START Extracted data

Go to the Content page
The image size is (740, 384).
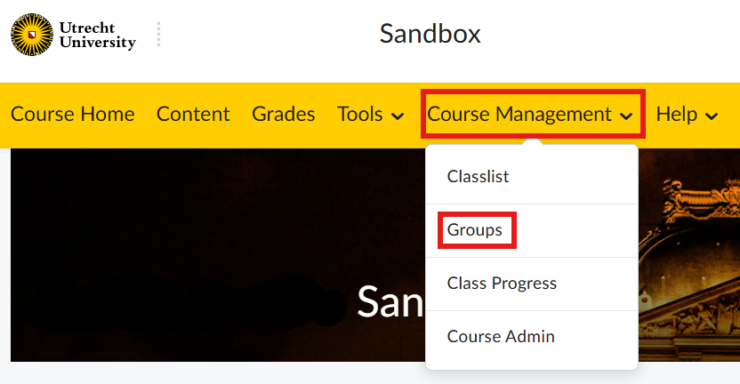[193, 114]
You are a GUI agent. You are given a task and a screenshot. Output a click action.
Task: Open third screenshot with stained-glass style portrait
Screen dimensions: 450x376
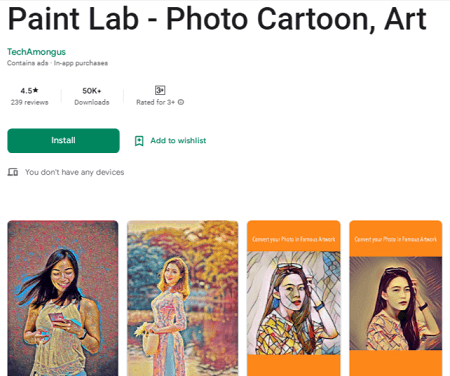[294, 298]
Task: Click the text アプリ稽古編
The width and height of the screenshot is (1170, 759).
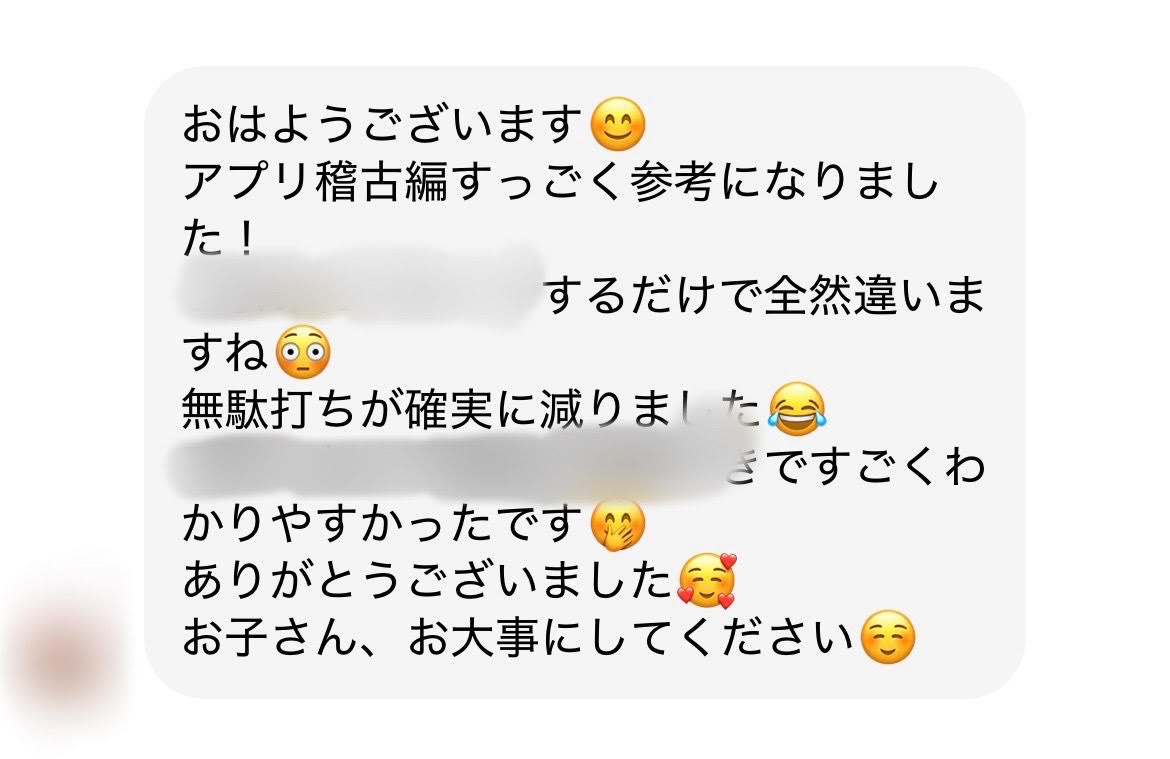Action: point(315,181)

END Extracted data

Task goal = Going from the line with "The image size is (740, 384)." to the last line of the listing, write out each line exactly and nothing else. Leave out all pictures.

Answer to this task =
The image size is (740, 384).
[193, 114]
You are a GUI agent. You are given a task and a screenshot. Output a click action.
Task: Open third screenshot with stained-glass style portrait
Screen dimensions: 450x376
[294, 298]
Task: Click the text アプリ稽古編
The width and height of the screenshot is (1170, 759).
Action: point(315,181)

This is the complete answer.